Voyage au centre du corps

De dossier médicaux, il est aussi question dans De Humani Corporis Fabrica (ce qui se traduit par « A propos de la fabrique du corps humain ») (compétition documentaire), titre emprunté à un célèbre traité d’anatomie du médecin André Vésale en 1543. De Verena Paravel et Lucien Castaing-Taylor, cinéastes et anthropologues, on avait déjà vu il y a quelques années au Luxembourg City Film Festival le surprenant documentaire Leviathan, tourné sur un bateau de pêche. Cette fois, c’est à l’intérieur de nous-mêmes qu’ils nous plongent, et le voyage s’avère tout aussi déstabilisant et fantastique qu’une virée à vingt mille lieues sous les mers. On voit des médecins planter des vis dans le cerveau d’un homme éveillé mais surtout, on découvre l’intérieur de notre corps, les tuyaux, les vaisseaux, des gouttelettes attachées aux parois d’on ne sait trop quoi, il y a un sein après l’ablation qui ressemble à un bout de viande ayant passé trop de temps sur le barbecue, on maltraite un pénis, on essaie de compter des cellules cancéreuses sous un microscope et on extrait un bébé du corps de sa mère à l’aide d’une césarienne. Ce petit en train de naître fait à l’envers le voyage que nous effectuons dans le film : de l’intérieur vers l’extérieur et le choc soudain de la lumière et du bruit. Il y a aussi une opération de la prostate qui manque de virer au drame parce que le chirurgien fait cela pour la première fois et ne semble pas très sûr de ses gestes. Car alors que notre regard se trouve à l’intérieur d’un corps humain, nous entendons ce qui se dit au-dehors : les médecins qui papotent, discutent ou – plus inquiétant pour le malade dans la peau duquel nous nous retrouvons très littéralement – se disputent. Verena Paravel et Lucien Castaing-Taylor ont tourné dans plusieurs hôpitaux cette très crue confrontation avec notre propre chair et notre mortalité, sans pour autant réduire le corps à une tuyauterie. Les humains sont là, mais fragilisés, dans un service de gériatrie ou se réveillant après l’opération. L’humanité est aussi celle des médecins et soignants, sauvant des vies jour après jour dans des conditions rendues souvent ardues par l’indifférence de la société et le manque de moyens.

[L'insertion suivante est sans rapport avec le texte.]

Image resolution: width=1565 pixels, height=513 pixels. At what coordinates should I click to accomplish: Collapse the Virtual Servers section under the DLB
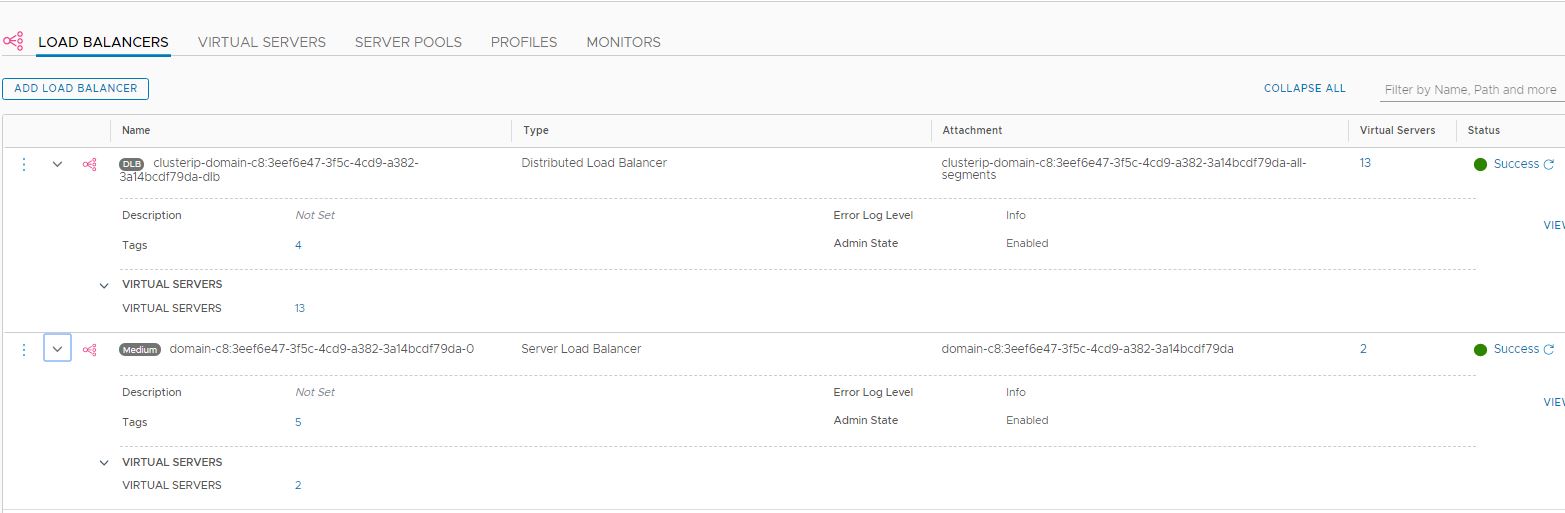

Le plus étonnant est sans doute la réaction de certains critiques qui ont encensé le film mais insistent sur le fait qu’il ne serait pas facile à regarder. Celui du Monde avoue même avoir fermé les yeux la moitié du temps. Il a eu tort, car ce voyage au centre de nos viscères s’avère non seulement fascinant mais d’une grande poésie. (prochaine séance: 9 mars, 21h00 à la Cinémathèque)
[i] En pleine Seconde guerre mondiale, Churchill, Roosevelt et Staline se sont rencontrés en 1943 à Téhéran pour discuter notamment du partage de l’Europe et du débarquement en Normandie.